Republicans in Congress have raised concerns about Tehran's ties to Latin American leftists, with the House Foreign Affairs Committee asking in a February hearing if Iranian President Mahmoud Ahmadinejad's visit to Venezuela, Cuba, Nicaragua and Ecuador was spurred by a desire to “attack” the United States or undercut its influence in the region.
Critics on the left say the Iranian threat in Latin America has been overblown. Last year, however, elements tied to Iran's elite Quds Force attempted to team up with a Mexican drug gang to assassinate Saudi Arabia's ambassador to the United States.
The United States is spearheading international efforts to pressure Iran over its nuclear program. Iran insists the program is for peaceful energy, yet Western nations fear Tehran is seeking weapons capability.
In the interview, Obama also defended his decision to lift travel restrictions on Cuba, but said Raúl Castro's government needs to make democratic changes for the two nations' relationship to improve.

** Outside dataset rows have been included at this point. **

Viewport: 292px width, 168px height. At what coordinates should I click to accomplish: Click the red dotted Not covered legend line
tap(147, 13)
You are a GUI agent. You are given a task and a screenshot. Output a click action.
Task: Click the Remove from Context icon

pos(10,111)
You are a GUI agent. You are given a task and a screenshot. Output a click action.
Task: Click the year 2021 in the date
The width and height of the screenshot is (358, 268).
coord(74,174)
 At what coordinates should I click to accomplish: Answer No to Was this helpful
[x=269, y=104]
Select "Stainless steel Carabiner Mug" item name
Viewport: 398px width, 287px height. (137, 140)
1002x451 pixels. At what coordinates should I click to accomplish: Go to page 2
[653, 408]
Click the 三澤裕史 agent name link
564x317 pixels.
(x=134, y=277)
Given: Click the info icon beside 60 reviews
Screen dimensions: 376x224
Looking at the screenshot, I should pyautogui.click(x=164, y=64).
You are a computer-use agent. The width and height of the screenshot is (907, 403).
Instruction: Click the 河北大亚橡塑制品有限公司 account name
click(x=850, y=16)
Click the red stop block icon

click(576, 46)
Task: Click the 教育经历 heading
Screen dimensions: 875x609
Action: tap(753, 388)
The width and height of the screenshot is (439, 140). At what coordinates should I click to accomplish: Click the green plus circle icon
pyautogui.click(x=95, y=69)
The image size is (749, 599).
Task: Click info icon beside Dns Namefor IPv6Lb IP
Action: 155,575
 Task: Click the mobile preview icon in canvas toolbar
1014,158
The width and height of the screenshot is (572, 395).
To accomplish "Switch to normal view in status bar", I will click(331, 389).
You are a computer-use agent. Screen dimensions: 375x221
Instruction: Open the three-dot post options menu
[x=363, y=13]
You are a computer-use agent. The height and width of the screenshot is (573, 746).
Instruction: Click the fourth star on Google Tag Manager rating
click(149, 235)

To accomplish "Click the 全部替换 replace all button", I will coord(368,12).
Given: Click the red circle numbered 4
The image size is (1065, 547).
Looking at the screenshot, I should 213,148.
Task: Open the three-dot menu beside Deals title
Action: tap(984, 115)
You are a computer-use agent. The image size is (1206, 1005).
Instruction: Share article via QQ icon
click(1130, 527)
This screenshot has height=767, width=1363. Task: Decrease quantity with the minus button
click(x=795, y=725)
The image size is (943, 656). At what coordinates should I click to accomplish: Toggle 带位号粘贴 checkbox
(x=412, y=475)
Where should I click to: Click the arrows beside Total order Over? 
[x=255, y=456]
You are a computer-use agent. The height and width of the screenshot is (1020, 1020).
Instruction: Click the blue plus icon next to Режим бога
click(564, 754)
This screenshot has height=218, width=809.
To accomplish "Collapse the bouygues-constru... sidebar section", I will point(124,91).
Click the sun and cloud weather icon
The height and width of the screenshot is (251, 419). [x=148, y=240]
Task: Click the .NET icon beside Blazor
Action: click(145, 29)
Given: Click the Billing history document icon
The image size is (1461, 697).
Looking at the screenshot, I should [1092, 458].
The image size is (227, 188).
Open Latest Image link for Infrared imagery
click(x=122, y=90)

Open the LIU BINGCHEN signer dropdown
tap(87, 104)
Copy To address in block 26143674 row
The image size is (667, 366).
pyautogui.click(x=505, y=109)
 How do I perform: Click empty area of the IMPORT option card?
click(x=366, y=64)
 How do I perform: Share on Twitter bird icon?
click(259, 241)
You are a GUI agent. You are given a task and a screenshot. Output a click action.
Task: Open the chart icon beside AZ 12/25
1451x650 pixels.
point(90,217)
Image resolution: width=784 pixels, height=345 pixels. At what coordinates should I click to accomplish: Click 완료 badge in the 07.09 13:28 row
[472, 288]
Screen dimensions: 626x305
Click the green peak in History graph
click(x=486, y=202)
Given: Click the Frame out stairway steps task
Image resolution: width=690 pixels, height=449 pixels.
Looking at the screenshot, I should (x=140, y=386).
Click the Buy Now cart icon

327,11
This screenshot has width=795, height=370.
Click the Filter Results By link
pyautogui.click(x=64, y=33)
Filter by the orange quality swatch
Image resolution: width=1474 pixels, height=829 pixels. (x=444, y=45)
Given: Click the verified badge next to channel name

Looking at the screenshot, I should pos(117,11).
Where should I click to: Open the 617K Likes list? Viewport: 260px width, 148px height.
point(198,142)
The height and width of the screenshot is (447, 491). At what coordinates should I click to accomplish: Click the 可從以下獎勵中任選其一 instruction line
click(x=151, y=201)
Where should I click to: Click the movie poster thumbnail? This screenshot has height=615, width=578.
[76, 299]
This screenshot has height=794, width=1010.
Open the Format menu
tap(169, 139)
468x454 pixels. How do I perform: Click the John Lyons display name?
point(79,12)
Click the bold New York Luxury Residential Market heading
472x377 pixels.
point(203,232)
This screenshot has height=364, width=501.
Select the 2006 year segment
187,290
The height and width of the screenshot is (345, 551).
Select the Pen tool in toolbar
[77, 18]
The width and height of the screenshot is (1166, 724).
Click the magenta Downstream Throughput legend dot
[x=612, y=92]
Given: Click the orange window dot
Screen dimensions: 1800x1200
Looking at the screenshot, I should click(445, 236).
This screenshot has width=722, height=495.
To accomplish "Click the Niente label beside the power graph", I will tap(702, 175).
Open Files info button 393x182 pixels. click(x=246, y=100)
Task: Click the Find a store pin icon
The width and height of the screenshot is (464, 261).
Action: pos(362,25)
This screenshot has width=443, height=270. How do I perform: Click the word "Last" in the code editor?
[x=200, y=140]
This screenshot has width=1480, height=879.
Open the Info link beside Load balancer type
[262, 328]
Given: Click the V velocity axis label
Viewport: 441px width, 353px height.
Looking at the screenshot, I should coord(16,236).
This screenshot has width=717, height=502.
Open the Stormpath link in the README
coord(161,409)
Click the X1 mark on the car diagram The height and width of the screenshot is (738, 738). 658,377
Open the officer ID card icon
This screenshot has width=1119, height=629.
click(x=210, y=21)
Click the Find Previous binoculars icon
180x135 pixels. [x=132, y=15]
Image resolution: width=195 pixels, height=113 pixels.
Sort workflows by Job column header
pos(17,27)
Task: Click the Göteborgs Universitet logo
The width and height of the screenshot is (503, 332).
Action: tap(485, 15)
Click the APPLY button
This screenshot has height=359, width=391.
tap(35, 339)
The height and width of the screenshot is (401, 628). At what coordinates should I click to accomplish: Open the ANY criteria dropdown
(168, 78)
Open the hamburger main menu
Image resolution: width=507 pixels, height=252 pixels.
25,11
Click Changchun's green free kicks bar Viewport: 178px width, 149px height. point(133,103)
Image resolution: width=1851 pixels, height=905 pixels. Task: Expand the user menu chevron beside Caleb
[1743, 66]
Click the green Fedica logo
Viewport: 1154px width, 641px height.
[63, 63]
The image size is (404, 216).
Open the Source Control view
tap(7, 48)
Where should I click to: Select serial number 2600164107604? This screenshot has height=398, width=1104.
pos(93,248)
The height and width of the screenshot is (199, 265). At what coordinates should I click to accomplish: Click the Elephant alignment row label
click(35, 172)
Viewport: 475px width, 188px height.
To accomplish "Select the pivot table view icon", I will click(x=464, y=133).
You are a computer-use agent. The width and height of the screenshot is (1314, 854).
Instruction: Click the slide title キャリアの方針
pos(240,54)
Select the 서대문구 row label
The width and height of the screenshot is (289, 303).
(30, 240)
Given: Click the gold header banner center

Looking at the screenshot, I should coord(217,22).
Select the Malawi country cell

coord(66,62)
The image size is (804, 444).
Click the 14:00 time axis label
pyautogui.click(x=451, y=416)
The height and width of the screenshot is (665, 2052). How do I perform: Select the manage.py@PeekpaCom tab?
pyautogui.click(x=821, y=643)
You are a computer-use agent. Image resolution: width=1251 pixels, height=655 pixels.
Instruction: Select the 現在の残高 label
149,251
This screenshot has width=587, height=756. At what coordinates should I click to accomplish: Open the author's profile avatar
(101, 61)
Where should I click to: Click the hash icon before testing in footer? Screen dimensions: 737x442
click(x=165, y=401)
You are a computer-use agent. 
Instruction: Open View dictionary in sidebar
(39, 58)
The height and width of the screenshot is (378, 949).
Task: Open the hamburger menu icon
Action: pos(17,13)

“I believe that there should be a way for us to resolve this 50-year conflict with Cuba, but it involves recognizing liberty and, you know, releasing political prisoners and showing movement inside of Cuba," Obama said. "We've shown flexibility in remittances and lifting parts of the travel ban for family members, and I think that was the right thing to do. And my hope is that the Cuban government begins to recognize that their system is no longer working."